The PDAF release provides example code for the online mode in tutorial/online_2D_parallelmodel and tutorial/online_2D_serialmodel. We refer to these codes to use it as a basis.

The actual initialization of PDAF is done in the subroutine PDAF_init. This routine sets the internal parameters for the data assimilation, chooses the data assimilation method, allocates the internal ensemble array, and initializes the ensemble. The subroutine init_pdaf, which is called from the model code, initializes all variables required for the call to PDAF_init. By using init_pdaf, only a single additional subroutine call has to be inserted to the model source code for the initialization. The file templates/online/init_pdaf.F90 provides a commented template for this routine, which can be used as the basis of the implementation.

PDAF_init itself calls a user-supplied call-back routine to initialize the ensemble of model states. In the example and templates, this routine can be found in init_ens_pdaf.F90.
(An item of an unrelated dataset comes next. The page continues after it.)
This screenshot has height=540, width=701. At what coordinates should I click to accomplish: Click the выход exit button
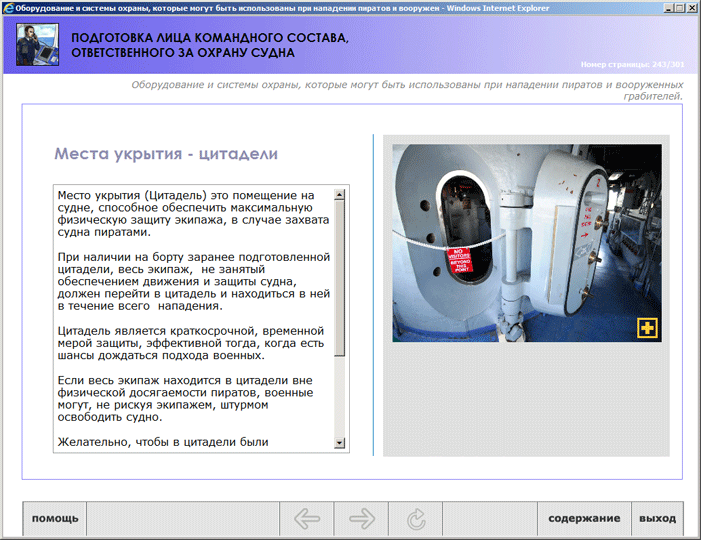point(657,519)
Inserting `init_pdaf` into the model code

The right place to insert the routine init_pdaf into the model code is in between the initialization part of the model and the time stepping loop. At this point, the regular model initialization is completed, which allows PDAF to initialize the ensemble of model states.

Using `init_pdaf`

In init_pdaf a number of variables are defined that are used in the call to PDAF_init as described below. There are also a few variables that are initialized in init_pdaf for later use in user-supplied call-back routies. For the tutorial example, these variables are described below in the section 'Other variables for the assimilation'. The template file templates/online/init_pdaf.F90 provide some more functionality which can be adapted.
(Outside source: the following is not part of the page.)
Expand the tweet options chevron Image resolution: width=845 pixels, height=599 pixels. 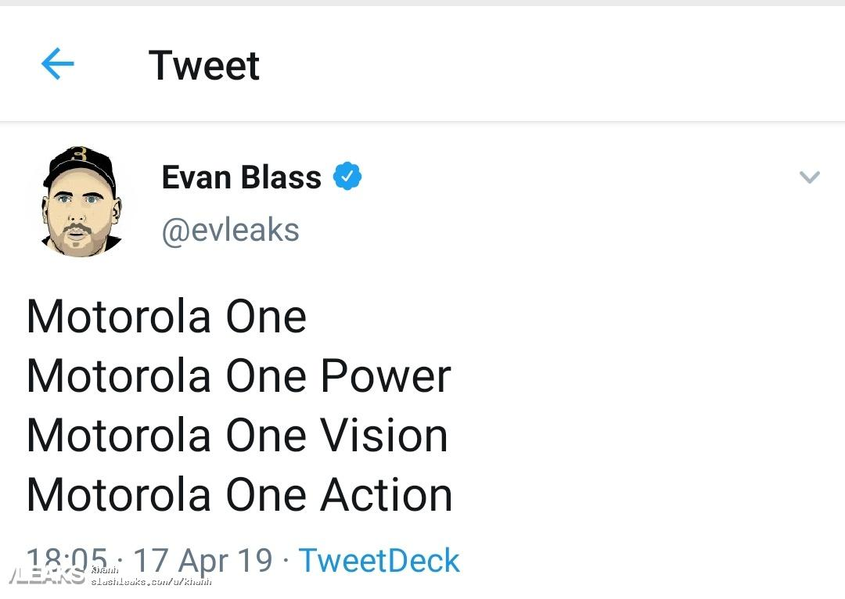pyautogui.click(x=809, y=178)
The example implementation and the template code allow to specify all options at run time using a command line parser. These options are specified as the combination -VARIABLE VALUE. This method provides a convenient way to define an experiment and could also be used for other models. The parser module is provided by the file tutorial/offline_2D_parallel/parser_mpi.F90. An alterantive could be to use a configuration file.

Calling `PDAF_init`

In the tutorial codes and the template, the call to PDAF_init is fully implemented. Here, we provide an overview of the arguments that are set in the call to PDAF_init.

The call to PDAF_init has the following structure:

CALL PDAF_init(filtertype, subtype, step_null, &
               filter_param_i, length_filter_param_i, &
               filter_param_r, length_filter_param_r, &
               COMM_model, COMM_filter, COMM_couple, &
               task_id, n_modeltasks, filterpe, &
               init_ens_offline, screen, status_pdaf)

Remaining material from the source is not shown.